Fiction Friday: Janelle Brown’s Pretty Things

By Janelle Brown

The nightclub is a temple, devoted to the sacred worship of indulgence. Inside these walls there is no judgment: You’ll find no populists, no protestors, no spoilsports who might ruin the fun. (The velvet ropes out front stand sentry against all that.) Instead, there are girls in fur and designer silk, swanning and preening like exotic birds, and men with diamonds in their teeth. There are fireworks erupting from bottles of thousand-dollar vodka. There is marble and leather and brass that is polished until it gleams like gold.

The DJ drops a bass beat. The dancers cheer. They lift their phones toward the sky and vamp and click, because if this is a church then social media is their scripture; and that tiny screen is how they deify themselves.

Here they are: the one percent. The young and ultra-rich. Billionaire babies, millionaire millennials, fabu-grammers. “Influencers.” They have it all and they want the whole world to know. Pretty things, so many pretty things in the world; and we get them all, says their every Instagram photo. Covet this life, for it is the best life, and we are #blessed.
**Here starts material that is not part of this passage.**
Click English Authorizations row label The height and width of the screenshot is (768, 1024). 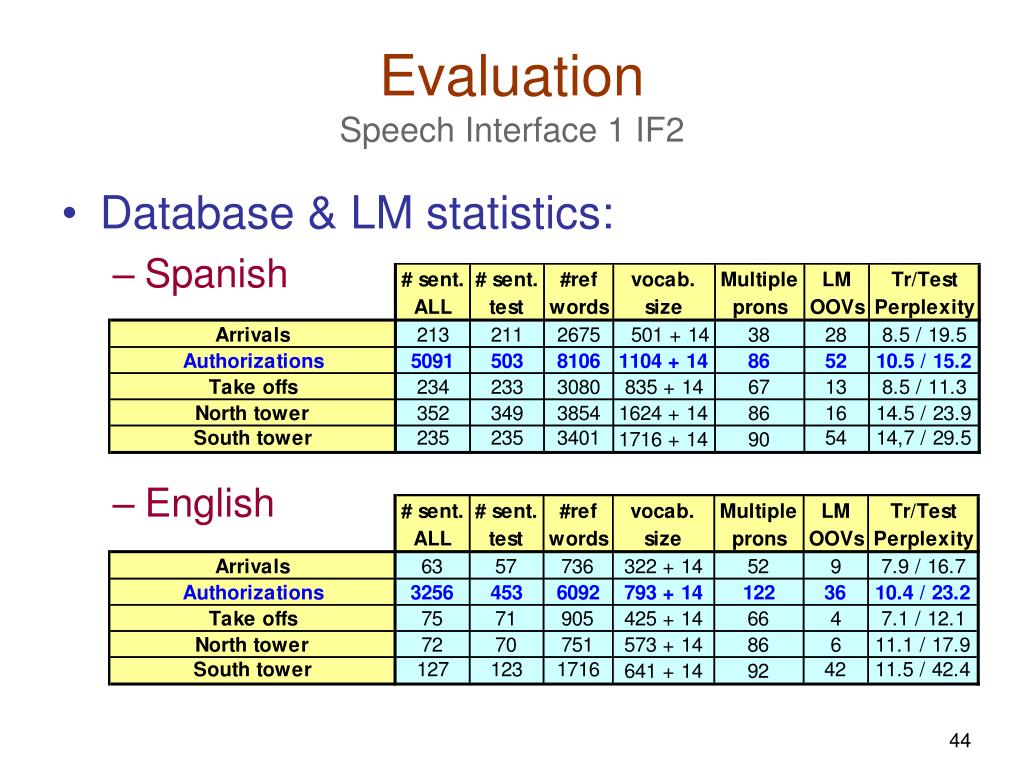pos(253,592)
Out there, in the middle of it all, is a woman. She’s dancing with abandon in a spot where the light hits her just so and glimmers on her skin. A faint sheen of sweat dampens her face; her glossy dark hair whips around her face as she swivels her body to the grinding beat. The waitresses headed to the bottle-service tables have to maneuver around her, the fizzing sparklers on their trays in danger of setting the woman’s hair alight. Just another L.A. party girl, looking for a good time. Read the full excerpt at Vogue.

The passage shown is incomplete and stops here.